J’offre cette victoire à toutes les femmes de mon pays, à toute la jeunesse et à la Tunisie », a lancé avec émotion la nouvelle maire de la capitale tunisienne.
Souad Abderrahim, gérante d’une entreprise pharmaceutique et membre du bureau politique d’Ennahdha (parti islamiste) se définit comme indépendante. La nouvelle première dame de la ville, qui devra quitter son entreprise en vertu de la loi, devient la première « cheikh de la médina« , le titre masculin traditionnel donné au maire de la capitale, car il occupe une fonction particulière lors de certaines fêtes religieuses.
La femme politique a été élue par les nouveaux conseillers municipaux, avec 26 voix contre 22 pour son principal adversaire, Kamel Idir. Ce dernier est l’ancien responsable local sous le régime de Zine el Abidine Ben Ali et était la tête de liste du parti Nidaa Tounès, fondé par l’actuel président Béji Caïd Essebsi.

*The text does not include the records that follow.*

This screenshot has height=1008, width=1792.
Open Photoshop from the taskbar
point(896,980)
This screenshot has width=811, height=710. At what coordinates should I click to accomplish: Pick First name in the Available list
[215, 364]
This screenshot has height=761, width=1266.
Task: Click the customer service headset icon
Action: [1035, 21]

Souad Abderrahim a été élue lors d’un deuxième tour boycotté par certains élus de gauche et du centre, se refusant de voter pour l’un ou l’autre des deux partis hégémoniques, Ennahdha et Nidaa.
Parti d’inspiration islamiste et actuellement allié de Nidaa Tounès au niveau national, Ennahdha était arrivé en tête dans nombre de localités lors des municipales du 6 mai, les premières depuis la révolution de 2011. Dans la capitale, Ennahdha était arrivé en tête, mais sans majorité absolue, avec 21 sièges sur 60, lors d’un scrutin marqué par une forte abstention alimentée par les difficultés économiques persistantes et la défiance vis-à-vis des élites.
« Rendre belle Tunis »
Souad Abderrahim est une compagne de route de longue date du parti Ennahdha, mais le mouvement a été accusé durant la campagne de l’utiliser afin de moderniser son image.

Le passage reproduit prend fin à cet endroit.